Data items
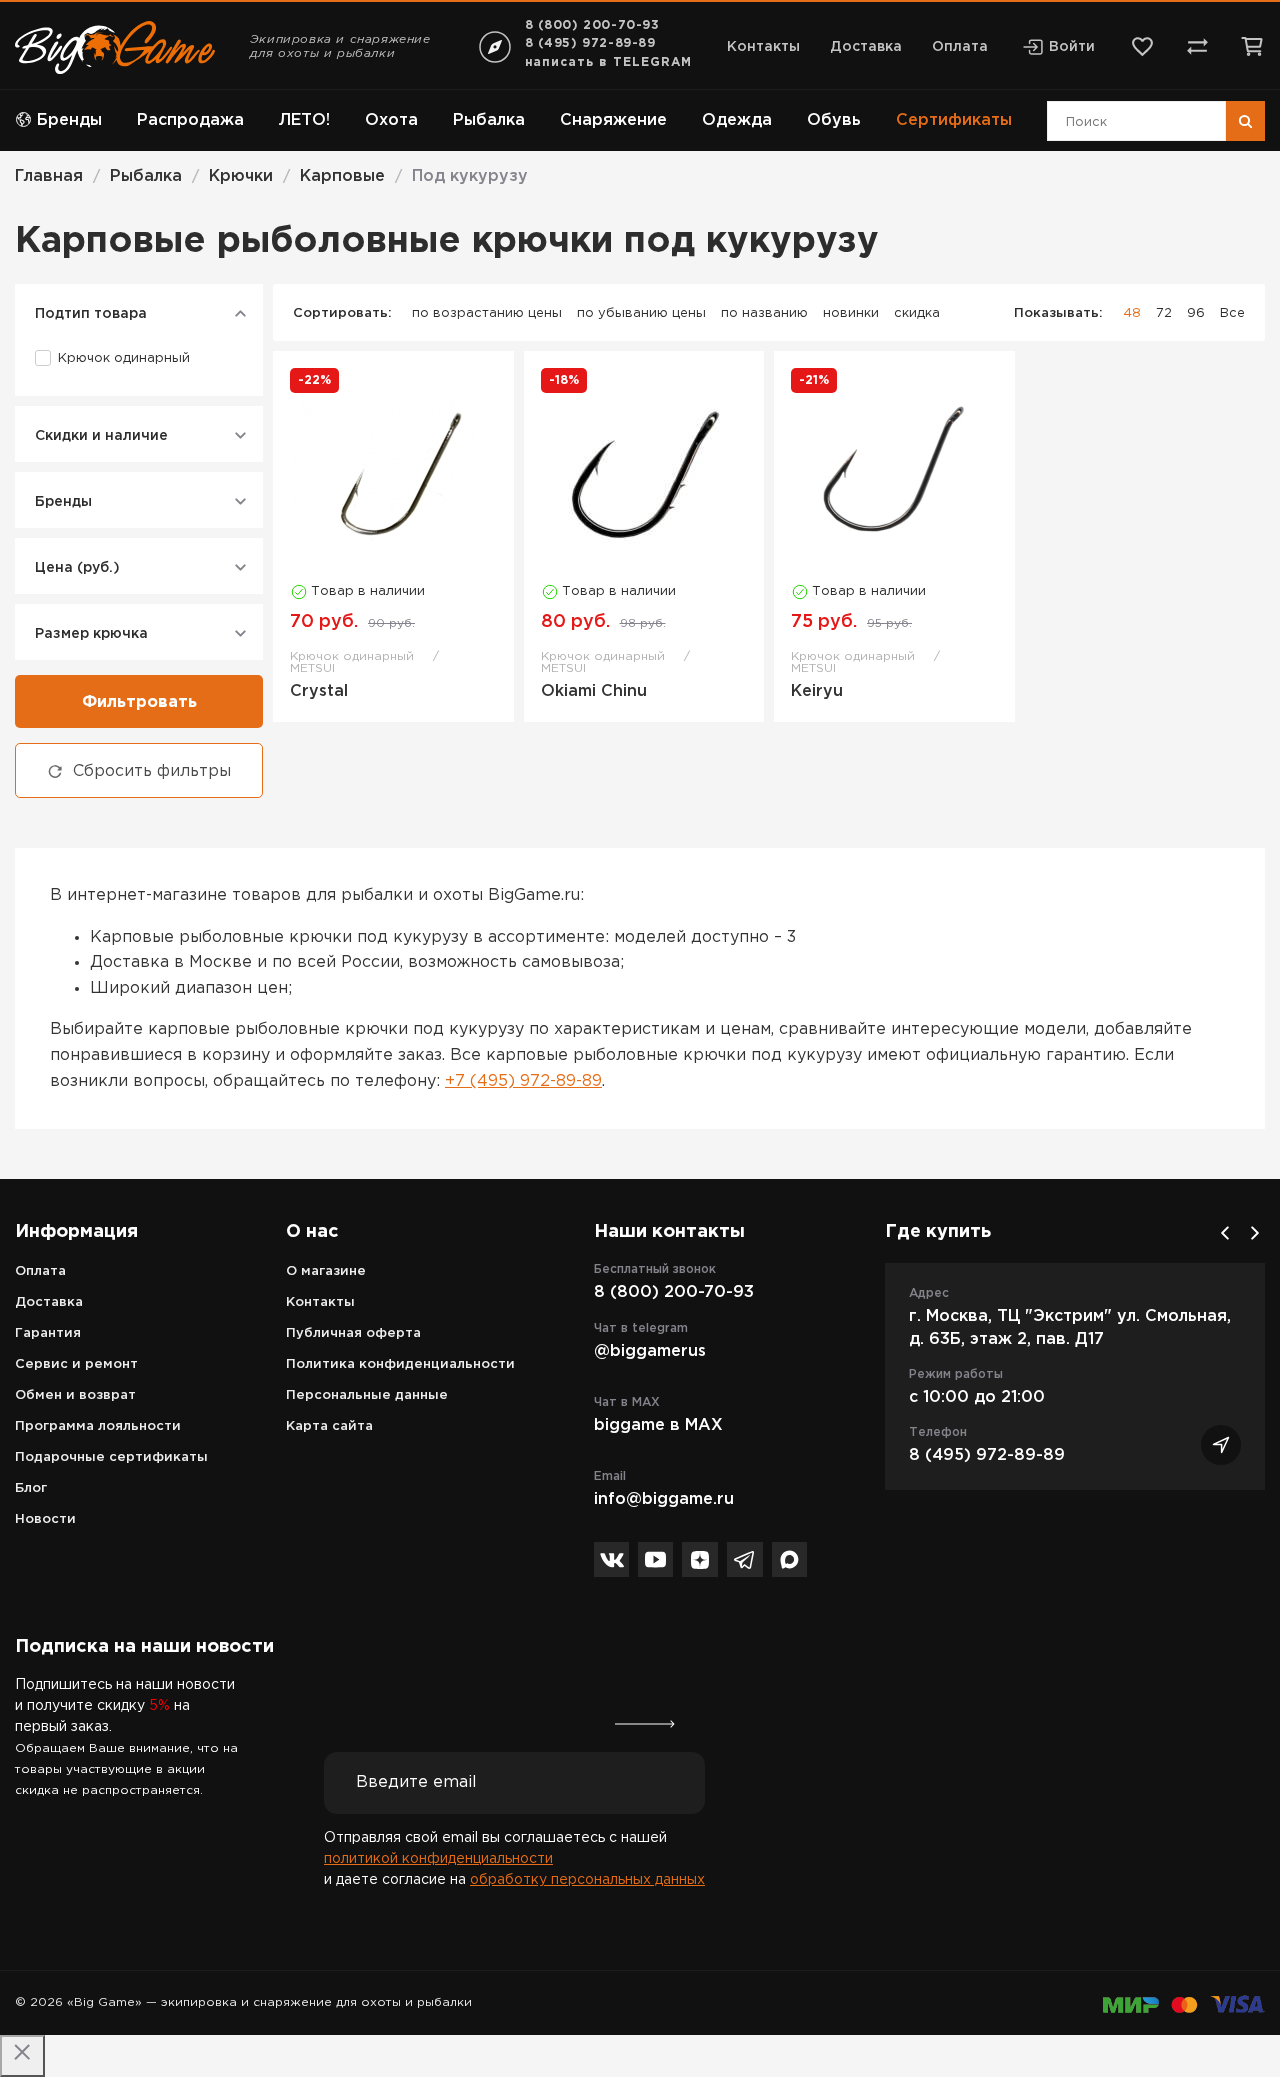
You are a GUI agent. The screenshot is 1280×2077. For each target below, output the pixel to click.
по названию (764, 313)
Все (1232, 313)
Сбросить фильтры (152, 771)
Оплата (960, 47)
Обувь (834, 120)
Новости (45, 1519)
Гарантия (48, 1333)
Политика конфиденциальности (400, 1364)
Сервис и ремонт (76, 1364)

**ASSIGNMENT:**
Copy every line of the records exactly as it is written, but not the pictures.

**SOLUTION TO THE PROBLEM:**
You are a GUI agent. The screenshot is 1280×2077. For each target below, output the pixel to click.
по названию (764, 313)
Все (1232, 313)
Сбросить фильтры (152, 771)
Оплата (960, 47)
Обувь (834, 120)
Новости (45, 1519)
Гарантия (48, 1333)
Политика конфиденциальности (400, 1364)
Сервис и ремонт (76, 1364)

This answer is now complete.